## Consigne
D'après l'intervention sur l'aide publique au développement, pour quelle raison le rapport préconise-t-il d'augmenter chaque année de 5 % le budget de la mission « aide publique au développement » ? Répondez en une ou deux phrases.

## Texte fourni
┏━━
Intervention de Jean-René Marsac

Réunion du 21 février 2017 à 18h30
Commission des affaires étrangères

Photo issue du site de l'Assemblée nationale ou de WikipediaJean-René Marsac, rapporteur de la mission :

Madame la Présidente, mes cher(e)s collègues,

Il convient tout d'abord de souligner que la réorganisation institutionnelle, qui date déjà de quelques années mais qui se poursuit, et la réorientation stratégique de l'aide publique au développement française ne rendront cette dernière plus efficace que dans la mesure où son financement sera à la hauteur de ses besoins, ce que nous n'avons cessé de dire. Cette mission est l'occasion de rappeler que le budget de l'aide française, qui en 2017 a retrouvé une trajectoire d'augmentation, doit poursuivre dans cette direction. Le rapport recommande par conséquent une augmentation annuelle du budget de la mission « aide publique au développement » de 5 %, ce qui était le chiffre à l'entrée de notre débat pour le budget 2017. Nous avons abouti à une augmentation de 3,7 % environ. Ce rythme de 5 % est celui qui nous permettrait d'atteindre en 2030 l'objectif des 0,7 % du RNB.

L'augmentation du FSD doit aussi être poursuivie, et le rapport recommande de mettre en oeuvre l'extension de l'assiette de la TTF aux transactions dites « intraday » en janvier 2018, conformément à notre vote.

L'augmentation de la part des dons dans l'aide publique au développement est également nécessaire et une des recommandations du rapport vise à ce que soit examinée la possibilité de renforcer les dons, entre autres, en utilisant une partie des dividendes de l'AFD. L'AFD a en effet progressivement, ces dernières années, étendu son activité de prêt aux pays émergents afin de financer des projets qui s'inscrivent dans le cadre des ODD, donc qui relèvent bien de l'aide publique au développement, mais avec une faible concessionnalité.

L'élargissement du champ d'action de l'AFD ces dernières années a permis à celle-ci non seulement d'étendre les bénéfices de son activité et de diversifier son expérience, mais également d'accroître ses dividendes. Même si nous sommes conscients des contraintes pesant sur l'agence en matière de fonds propres résultant du statut de Bâle III, il demeure souhaitable qu'une réflexion soit engagée afin qu'une partie des gains de l'AFD puisse renforcer la part de l'aide publique au développement effectuée sous forme de dons.

Cependant, la question du financement de l'aide publique au développement va bien au-delà de ses seuls aspects budgétaires. Au niveau international, la réflexion sur les objectifs du développement, qui a abouti à l'Adoption des Objectifs du millénaire en 2000 et des Objectifs du Développement durable en 2015, s'est accompagnée d'une réflexion parallèle sur le financement de l'aide, avec le consensus de Monterrey en 2002, la conférence de Doha en 2008 et le programme d'action d'Addis-Abeba en 2015. Cette réflexion a mis en évidence l'importance du financement local du développement et la nécessité de rechercher des moyens de favoriser l'émergence des secteurs privés des pays du Sud, sous des formes qui peuvent aller de la microfinance au commerce équitable par exemple.
┗━━
## Données fournies
┏━━
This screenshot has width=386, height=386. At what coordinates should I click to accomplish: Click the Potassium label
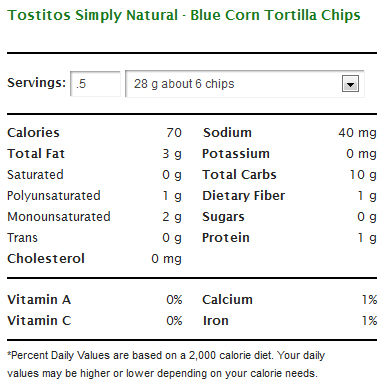[236, 154]
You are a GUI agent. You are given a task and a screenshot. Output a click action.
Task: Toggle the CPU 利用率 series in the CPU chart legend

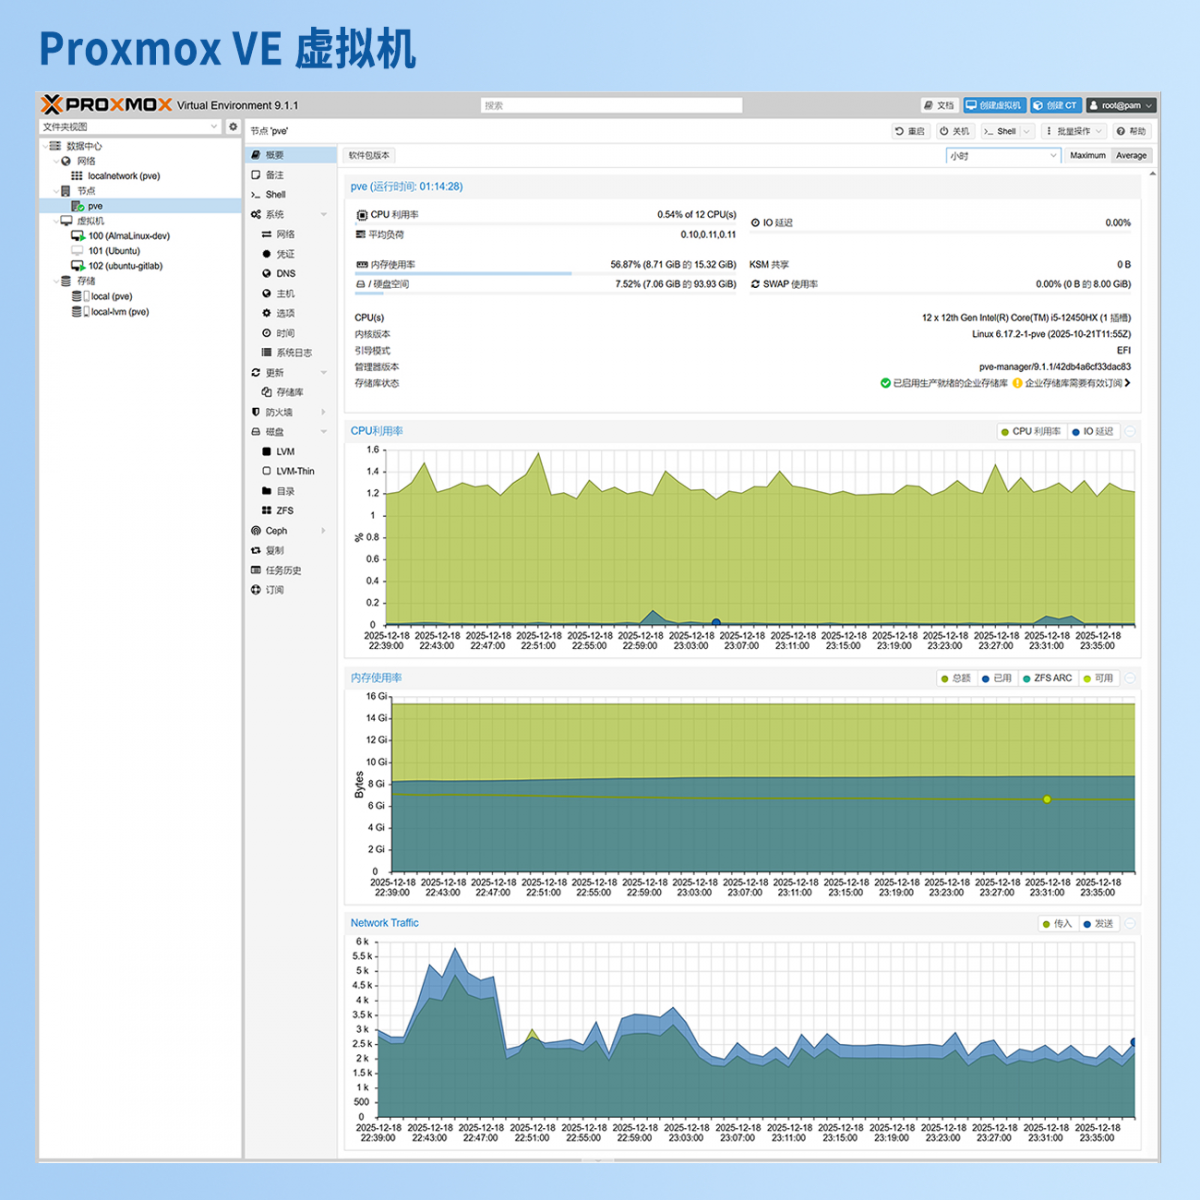pyautogui.click(x=1030, y=432)
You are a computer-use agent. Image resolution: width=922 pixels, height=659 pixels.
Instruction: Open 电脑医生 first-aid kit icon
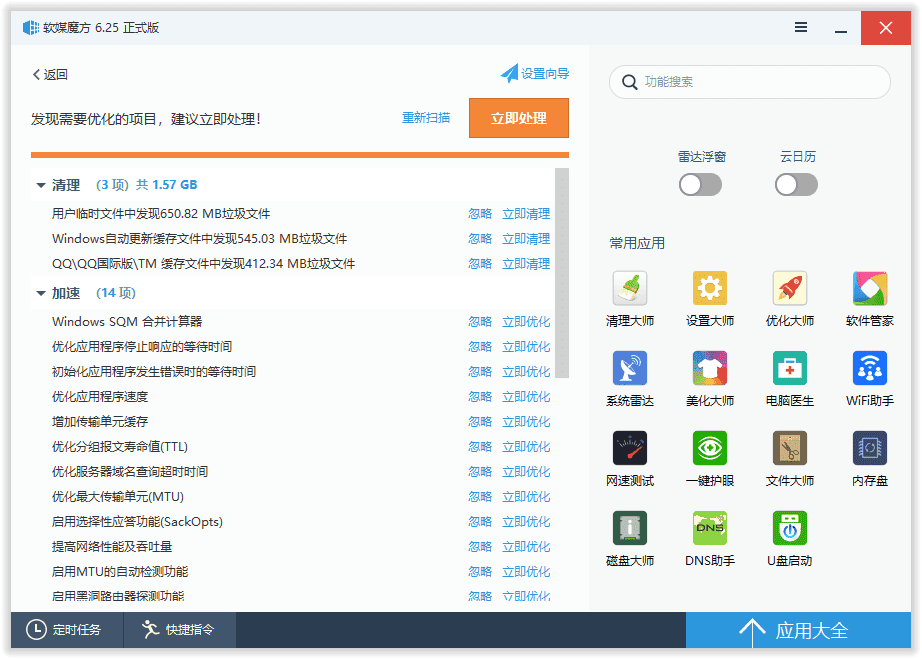790,369
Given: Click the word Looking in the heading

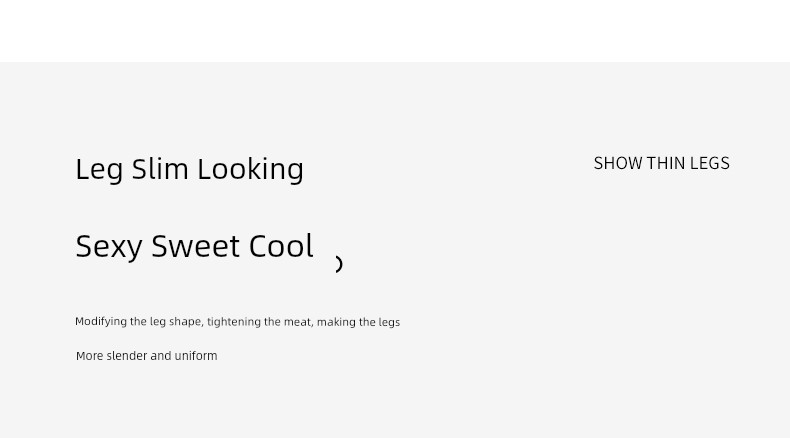Looking at the screenshot, I should pyautogui.click(x=250, y=169).
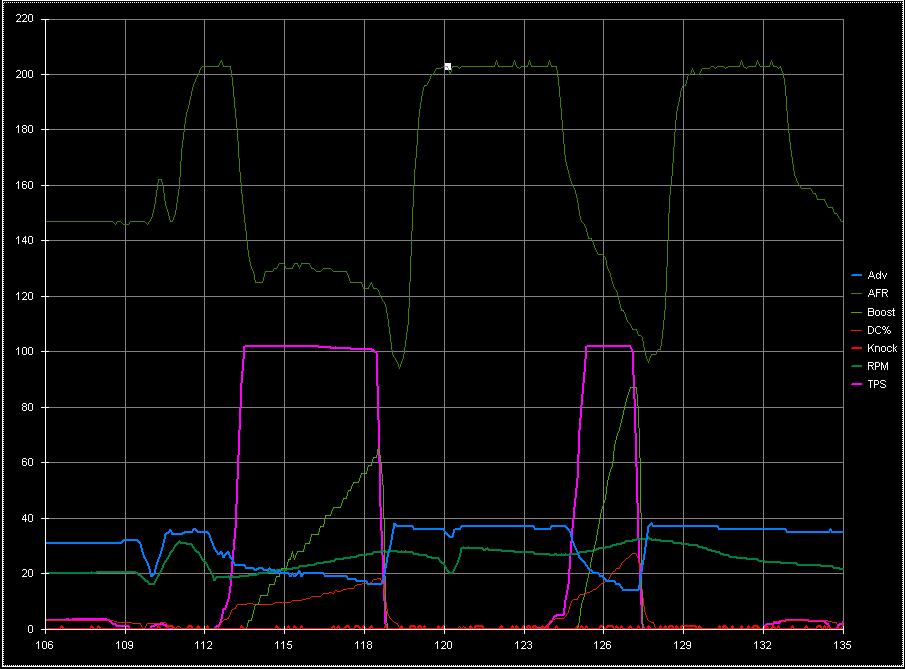
Task: Select the white data point marker on the AFR curve
Action: tap(448, 66)
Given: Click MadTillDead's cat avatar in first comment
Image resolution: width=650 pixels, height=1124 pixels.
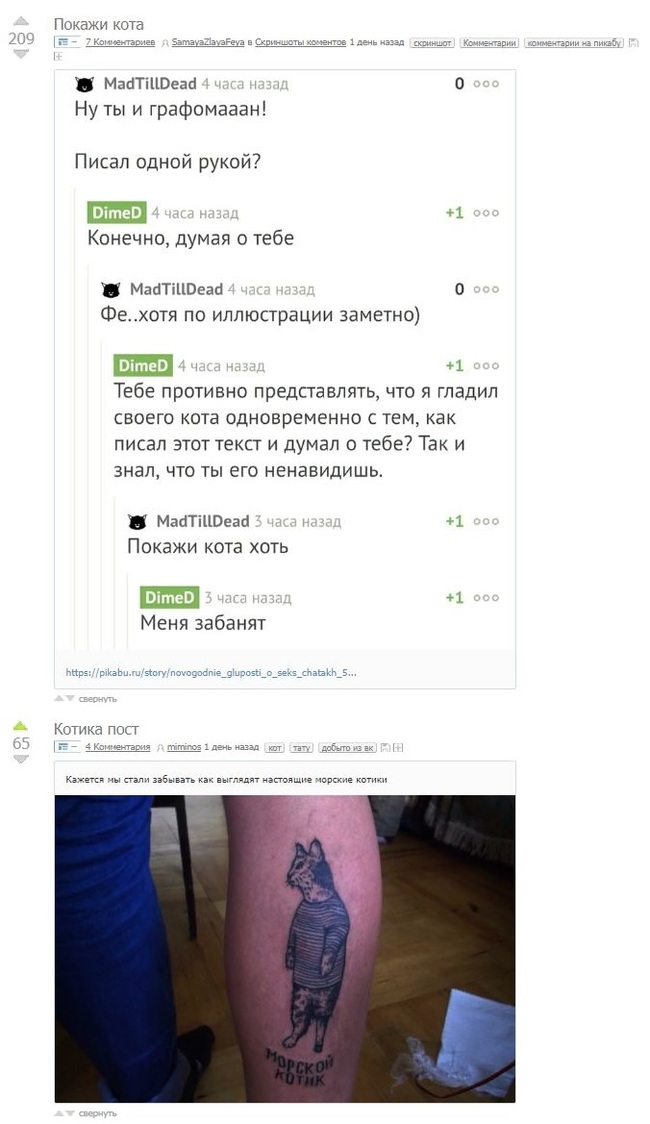Looking at the screenshot, I should (85, 84).
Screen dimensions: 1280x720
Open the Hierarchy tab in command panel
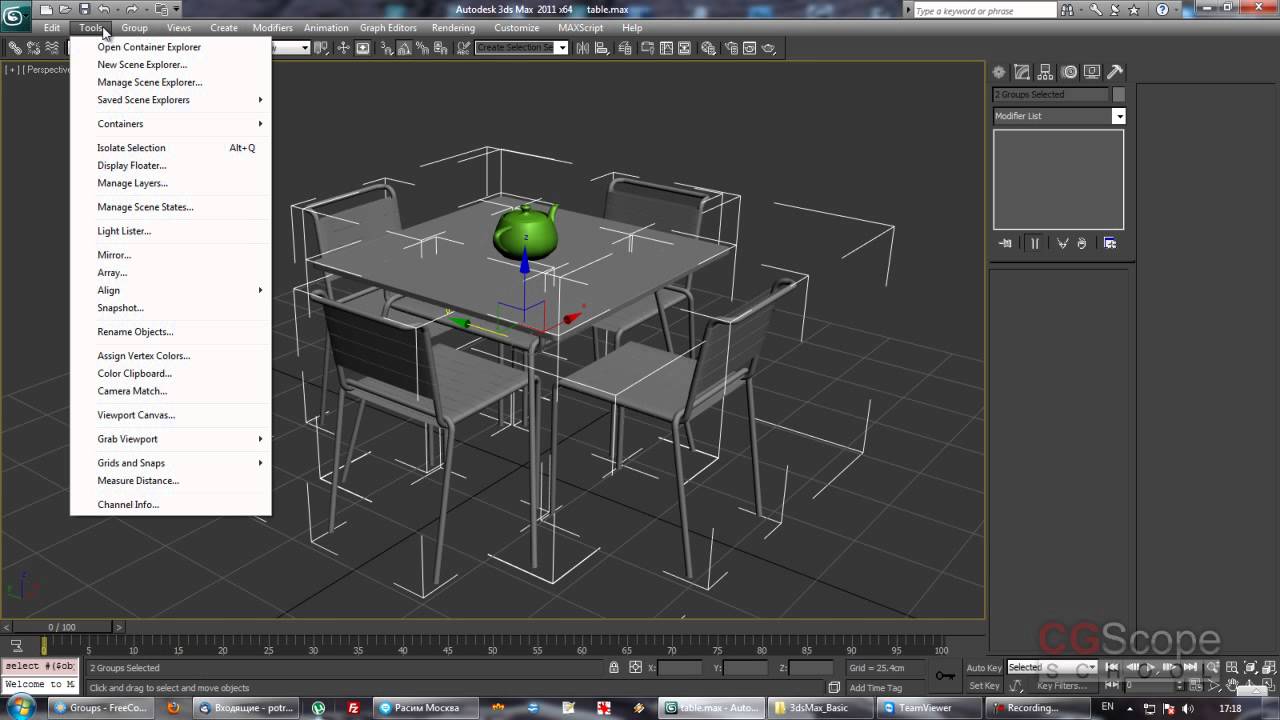pyautogui.click(x=1045, y=72)
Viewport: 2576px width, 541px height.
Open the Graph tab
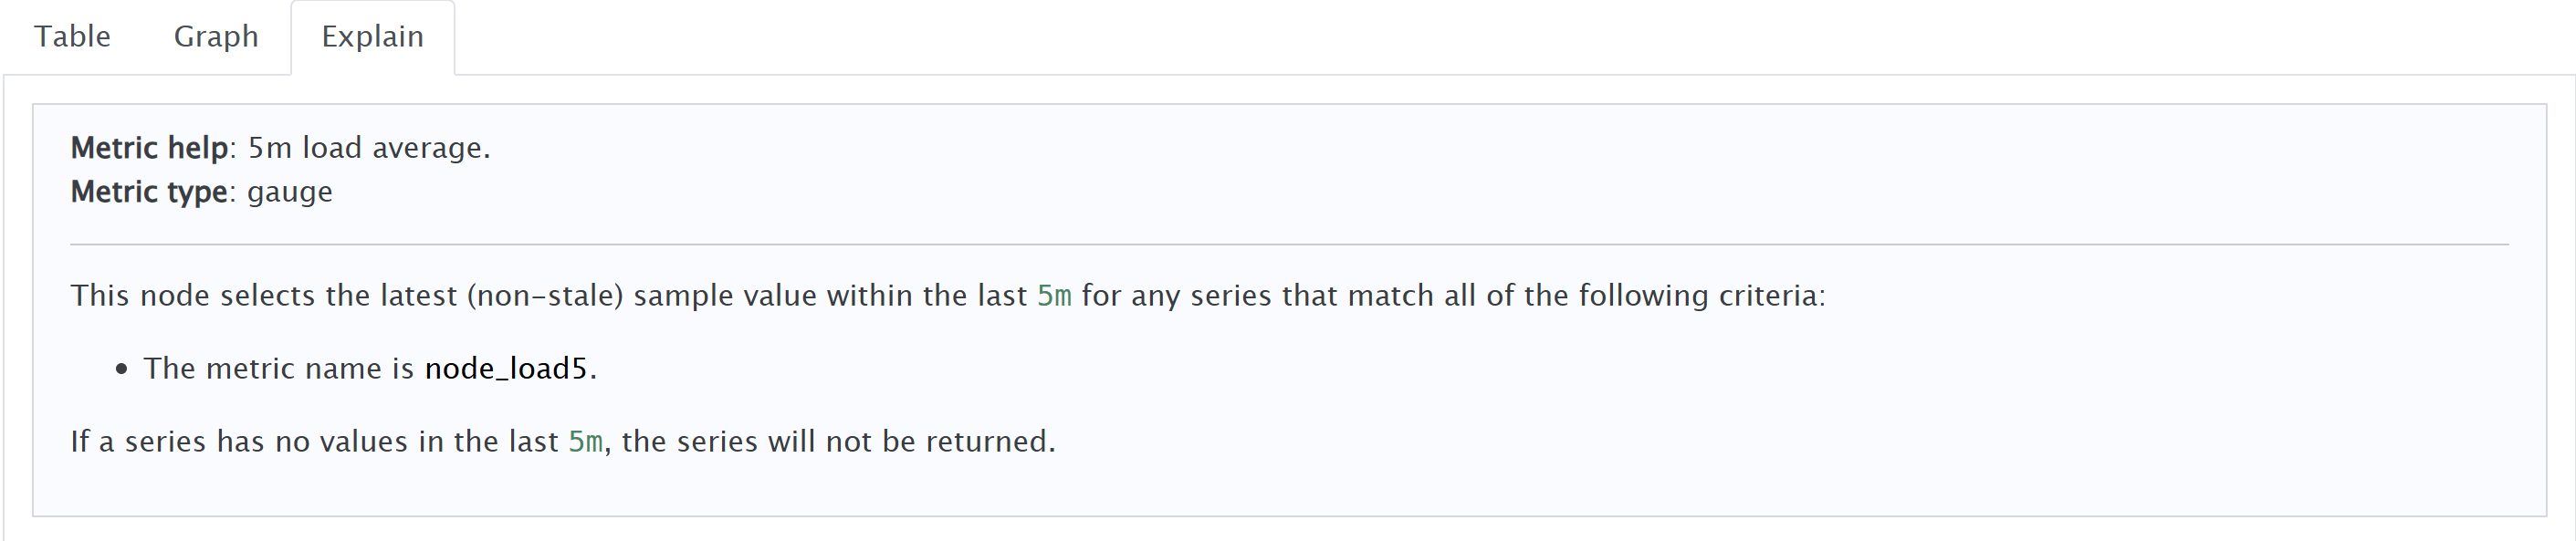[216, 37]
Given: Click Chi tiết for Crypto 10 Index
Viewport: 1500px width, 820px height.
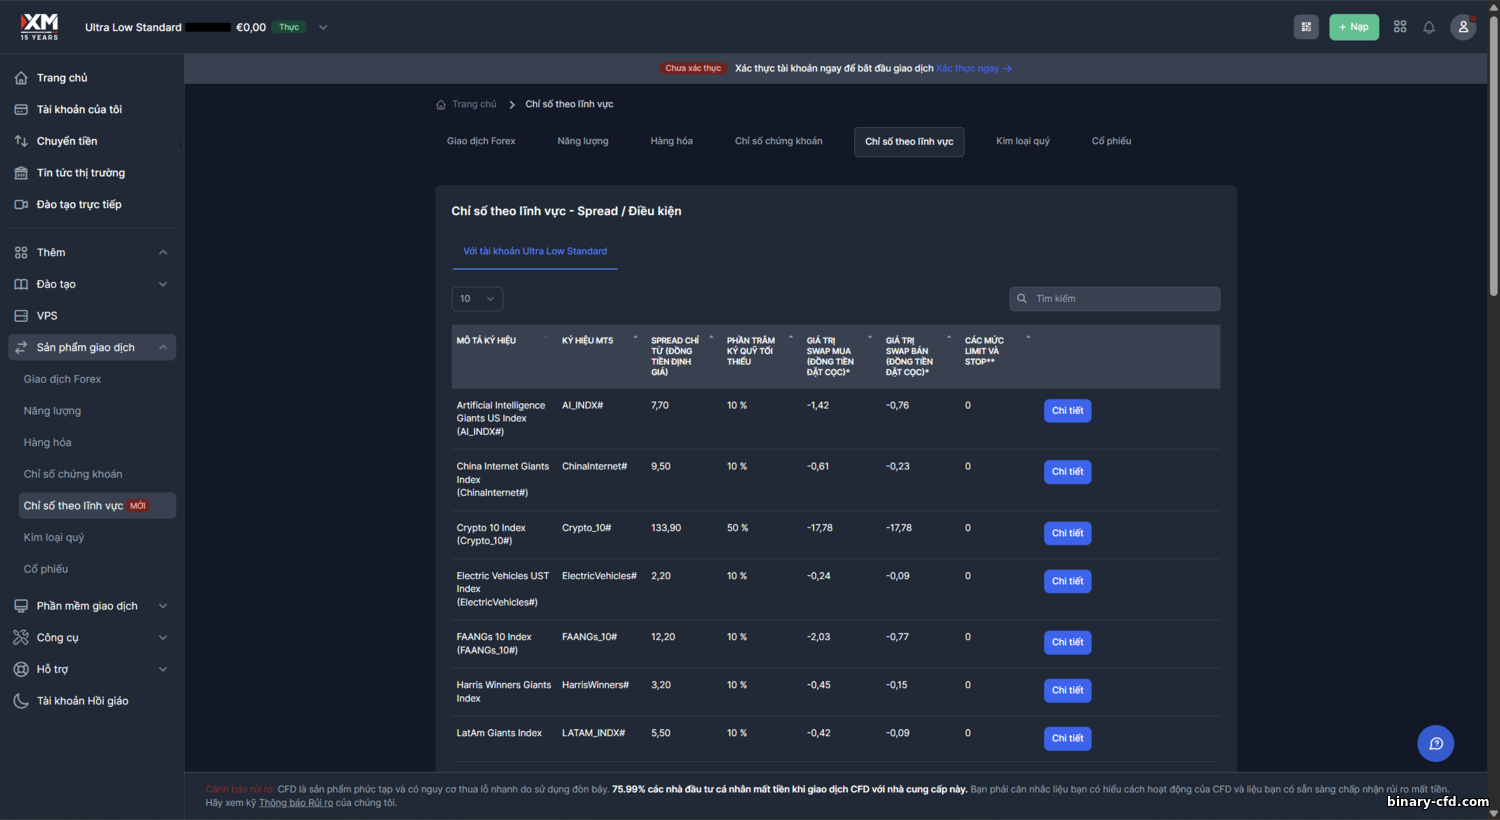Looking at the screenshot, I should (1067, 533).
┗━━
## Réponse attendue
Le rapport préconise cette hausse parce qu'un rythme de 5 % par an permettrait d'atteindre en 2030 l'objectif des 0,7 % du RNB.